Le roi est mort, vive le roi ?

Rarement un joueur de football, ou un sportif en général, voire un être humain, aura suscité une telle unanimité. Edson Arantes do Nascimento, dit Pelé, qui s’est éteint jeudi dernier, est considéré comme le roi incontesté de ce jeu. Non pas seulement de son époque, comme après lui des joueurs extrêmement brillants, tels que Zinedine Zidane ou Michel Platini côté Français, mais le meilleur de tous les temps. Son palmarès est incroyable et ne sera probablement jamais égalé, avec ses trois titres de champion du monde et son millier de buts marqués en compétition.

Pelé se fera connaître dès l’âge de 17 ans en disputant sa première coupe du monde avec le Brésil en Suède en 1958. Cette année-là, la France possède une bonne équipe, emmenée par Raymond Kopa, fin tacticien qui distille les bons ballons dont profite Just Fontaine qui deviendra le meilleur buteur de la compétition avec 13 réalisations, record à battre. Moi, j’ai alors 14 ans, je tape dans le ballon comme tous les gamins, mais j’ai renoncé à sortir du lot, si tant est que j’aie pu y prétendre, avec un père et un oncle, certes amateurs, mais d’assez bon niveau. Je me contente de suivre à la radio le compte-rendu des matches, nous n’avons évidemment pas la télévision. Et voilà que la France accède à la demi-finale et affronte le grand Brésil. L’équipe de France fait d’abord jeu égal, et illusion, en première mi-temps, n’étant menée que 2 buts à un. Mais je déchante en entendant le commentateur égrener les noms brésiliens de plus en plus vite : Didi, Vava et surtout Pelé, qui marquera 3 buts, mettant ainsi fin au suspense. Nous finissons à la 3e place en remportant la « petite finale » contre l’Allemagne de l’Ouest.

Les exploits du roi Pelé ont naturellement suscité des vocations, que ce soit en Amérique du Sud, avec Diego Maradona, ou plus récemment Lionel Messi, et en Europe avec Cristiano Ronaldo, mais celui dont le parcours était le plus prometteur, est évidemment Kilian M’Bappé, que le souverain incontesté a plus ou moins adoubé en le présentant comme un éventuel successeur. C’est peut-être à cause de cette ambition mal dissimulée que le natif de Bondy a tant de mal à digérer la finale perdue contre l’Argentine.
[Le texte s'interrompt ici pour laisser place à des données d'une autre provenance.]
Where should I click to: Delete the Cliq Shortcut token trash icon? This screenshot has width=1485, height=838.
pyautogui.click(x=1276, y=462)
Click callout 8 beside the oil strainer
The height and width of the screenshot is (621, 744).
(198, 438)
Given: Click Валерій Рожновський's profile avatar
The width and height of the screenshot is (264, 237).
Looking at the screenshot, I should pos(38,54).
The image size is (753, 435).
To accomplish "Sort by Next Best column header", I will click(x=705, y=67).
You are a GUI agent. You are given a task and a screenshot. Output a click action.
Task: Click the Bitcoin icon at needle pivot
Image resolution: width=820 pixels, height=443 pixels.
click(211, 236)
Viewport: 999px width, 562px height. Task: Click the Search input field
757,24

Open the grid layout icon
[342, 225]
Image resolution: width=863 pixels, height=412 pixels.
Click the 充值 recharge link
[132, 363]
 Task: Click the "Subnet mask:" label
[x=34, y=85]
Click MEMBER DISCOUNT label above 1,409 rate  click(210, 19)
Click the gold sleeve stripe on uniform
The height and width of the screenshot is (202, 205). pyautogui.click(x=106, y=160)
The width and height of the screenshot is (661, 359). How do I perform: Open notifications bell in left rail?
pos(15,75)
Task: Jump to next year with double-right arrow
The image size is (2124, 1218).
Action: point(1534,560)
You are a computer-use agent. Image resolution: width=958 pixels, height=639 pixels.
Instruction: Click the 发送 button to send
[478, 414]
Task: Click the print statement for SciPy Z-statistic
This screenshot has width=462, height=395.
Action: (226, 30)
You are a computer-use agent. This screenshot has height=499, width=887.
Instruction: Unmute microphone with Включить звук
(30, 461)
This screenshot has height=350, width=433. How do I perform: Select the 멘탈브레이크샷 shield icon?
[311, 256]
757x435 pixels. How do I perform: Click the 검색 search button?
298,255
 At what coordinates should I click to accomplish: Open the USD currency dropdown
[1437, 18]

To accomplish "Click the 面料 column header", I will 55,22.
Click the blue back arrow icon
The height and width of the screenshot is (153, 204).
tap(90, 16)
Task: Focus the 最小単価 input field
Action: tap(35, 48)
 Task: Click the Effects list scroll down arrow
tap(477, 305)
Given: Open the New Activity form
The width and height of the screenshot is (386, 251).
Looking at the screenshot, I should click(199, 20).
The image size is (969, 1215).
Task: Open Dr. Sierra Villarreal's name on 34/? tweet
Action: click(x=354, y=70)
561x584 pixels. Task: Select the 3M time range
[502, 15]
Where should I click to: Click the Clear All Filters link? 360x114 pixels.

Un 2e titre de champion du monde après celui de 2018, lui aurait ouvert la voie royale vers une égalisation du record de Pelé, un rêve qui s’éloigne, même si les journalistes français le considèrent pour la plupart comme le meilleur joueur du monde actuellement. Il lui faudra une équipe à la hauteur de ses ambitions et de son talent personnel, comme au temps où le Brésil dominait le football mondial. Au foot comme ailleurs, un roi n’est rien sans le soutien de ses sujets.